Is there a role for government in trying to drive this or is this going to have to come from the private sector?

There is always going to be a role for government, but simply focusing on legislating a $15 minimum wage is what will happen if they don’t see the problem being addressed in a significant enough way.

My view is to get the C-suite into the game and figure out whether it’s in their best interests to start doing things differently. They need to adopt a number of measures that were common practice years ago, like profit sharing and stock purchase plans, which have been cut out as they strive to expand margins and quarterly guidance.

Why isn’t that happening when CEOs know how critical this issue is to the future of the country?

They shrug and say it’s political, and there’s nothing they can do, but there is something they can do. It can happen one by one by leaders showing what an intelligent policy looks like.

I can guarantee it’s not what has been happening for the past few decades where every year the C-suite salaries and bonuses and the other perks go up and with generous options on top of it.

I’m not knocking options or restricted stock, particularly those that are performance based and not just time based, but all the tools of incenting employees have, for the most part, gone to the most senior people in the company. Those that have been at a company for a long time will have the low option prices and that builds and builds as new awards are made. Those programs have gotten out of hand and there are CEOs who recognize this and are toughening up on it. That is great to see.

This is a major problem because community after community being disenfranchised. That is what leads to some of the ideas by the progressives gaining traction.

The concern I have with that is that almost none of the progressives have ever created real private sector jobs and they cannot run a successful country without those.

Has globalization played a role in the divide?

Yes, from the standpoint of goods from China and Mexico coming in. We didn’t need new trade agreements – we just needed to use the policing mechanism in the existing ones to make a difference.

Is Trump right in challenging unfair trade in some of the practices in China? Yes, and those will get better.

However, we want the world to also show economic growth, and I’m talking not just the industrial world, but also the developing world.

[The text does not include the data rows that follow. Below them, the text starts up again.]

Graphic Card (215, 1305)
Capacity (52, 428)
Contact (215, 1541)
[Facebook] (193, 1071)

It’s a good thing if countries in Africa see income levels rising. Coca-Cola committed to hiring five million women in Africa by 2020 and putting them into a position where they can earn money in their communities. They are being provided with containers that are converted into both digital hubs as well as water purification centers.

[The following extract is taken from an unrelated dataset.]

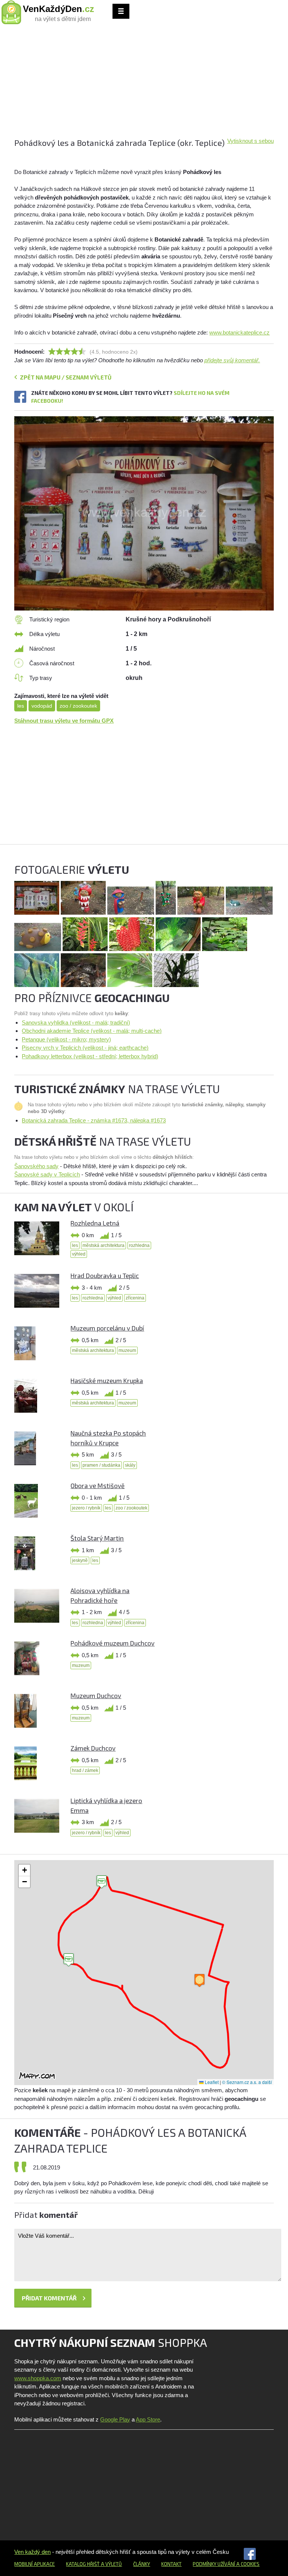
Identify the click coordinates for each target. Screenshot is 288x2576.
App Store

The individual actions of a number of companies, such as Bristol Myers Squibb, in terms of building medical facilities, are examples that can make a difference.

The problem in some of those countries is the corruption factor to deal with and the testosterone of leadership. We can’t solve all of those issues, but we want to work with those who have the vision. We know that central planned economies do not work. Market-oriented economies work, but there has to be respect for law and order and for the legal system and the judiciary system to work in a transparent and fair way.

If those are in place, you are going to attract investment dollars and with those you can build. The private sector needs to be a major part of that rather than just the government sector.

If you look at the many challenges that the world faces today, is it difficult to be optimistic and is the U.S. still the leader in the world in setting the standard?

Some of the diplomatic principles of the world order since World War II have been frayed by personalities. If we step back and evaluate what is the best world for us to live in, it’s one in which we’re doing very well and our neighbors are doing very well; one where remote countries are doing well and not raising Jihadists because, with no jobs, that is the only thing they can do.

That is not going to be driven from the U.S. In my view, it has always been that the examples of what works successfully in the U.S., hopefully, will be copied by other countries. The solution is not going to come from our being the ugly American preaching; it’s going to come from our being a successful dynamic country with income levels rising at the middle-class level.